Services

At Grossman Imaging Centers we provide diagnostic imaging services utilizing cutting edge technology in an environment that is comfortable and friendly. See our list of services below.

 
Arthrogram


Jewelry and other accessories should be left at home if possible, or removed prior to the MRI scan. Because they can interfere with the magnetic field of the MRI unit, metal and electronic objects are not allowed in the exam room. These items include:

 

  • Jewelry, watches, credit cards and hearing aids, all of which can be damaged.

  • Pins, hairpins, metal zippers and similar metallic items, which can distort MRI images.

  • Removable dental work.

  • Pens, pocketknives and eyeglasses.

  • body piercings.

 

In most cases, an MRI exam is safe for patients with metal implants, except for a few types. People with the following implants cannot be scanned and should not enter the MRI scanning area unless explicitly instructed to do so by a radiologist or technologist who is aware of the presence of any of the following:

 

  • internal (implanted) defibrillator or pacemaker

  • cochlear (ear) implant

  • some types of clips used on brain aneurysms

 

You should tell the technologist if you have medical or electronic devices in your body, because they may interfere with the exam or potentially pose a risk, depending on their nature and the strength of the MRI magnet. Examples include but are not limited to:

 

  • artificial heart valves

  • artificial heart valves

  • implanted drug infusion ports

  • implanted electronic device, including a cardiac pacemaker

  • artificial limbs or metallic joint prostheses

  • implanted nerve stimulators

  • metal pins, screws, plates, stents or surgical staples

 

In general, metal objects used in orthopedic surgery pose no risk during MRI. However, a recently placed artificial joint may require the use of another imaging procedure. If there is any question of their presence, an x-ray may be taken to detect the presence of and identify any metal objects.


Patients who might have metal objects in certain parts of their bodies may also require an x-ray prior to an MRI. You should notify the technologist or radiologist of any shrapnel, bullets, or other pieces of metal which may be present in your body due to accidents. Dyes used in tattoos may contain iron and could heat up during MRI, but this is rarely a problem. Tooth fillings and braces usually are not affected by the magnetic field but they may distort images of the facial area or brain, so the radiologist should be aware of them.


You may be asked to remove some or all of your clothes and to wear a gown during the exam. You may also be asked to remove jewelry, dentures, eye glasses and any metal objects or clothing that might interfere with the x-ray images.

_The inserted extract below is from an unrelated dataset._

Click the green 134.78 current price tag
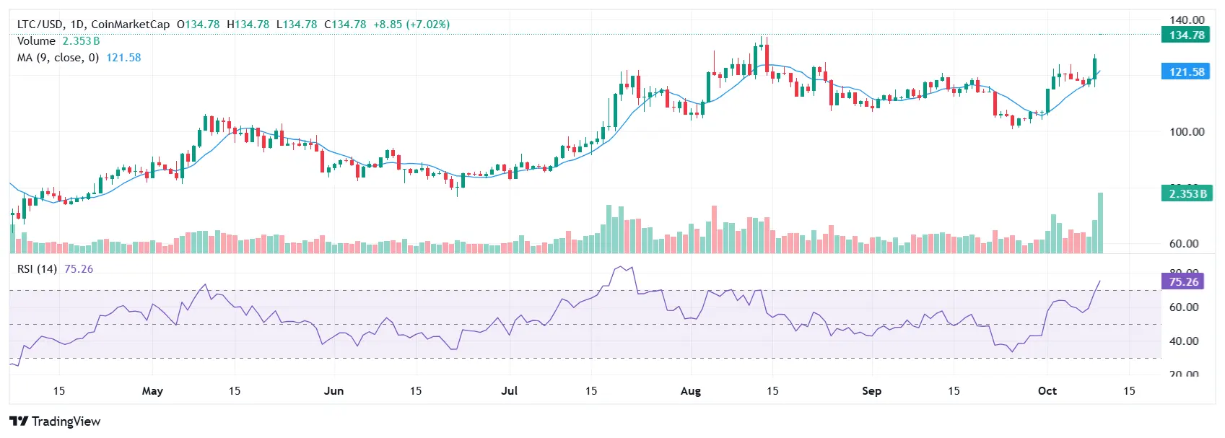This screenshot has width=1225, height=438. [x=1186, y=35]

Women should always inform their physician and x-ray technologist if there is any possibility that they are pregnant. Many imaging tests are not performed during pregnancy so as not to expose the fetus to radiation. If an x-ray is necessary, precautions will be taken to minimize radiation exposure to the baby. See the Safety page (www.RadiologyInfo.org/en/safety/) for more information about pregnancy and x-rays. 


Children younger than teenagers may need to be sedated in order to hold still for the procedure. Parents should ask about this beforehand and be made aware of food and drink restrictions that may be needed prior to sedation.


You should plan to have a relative or friend drive you home after your procedure.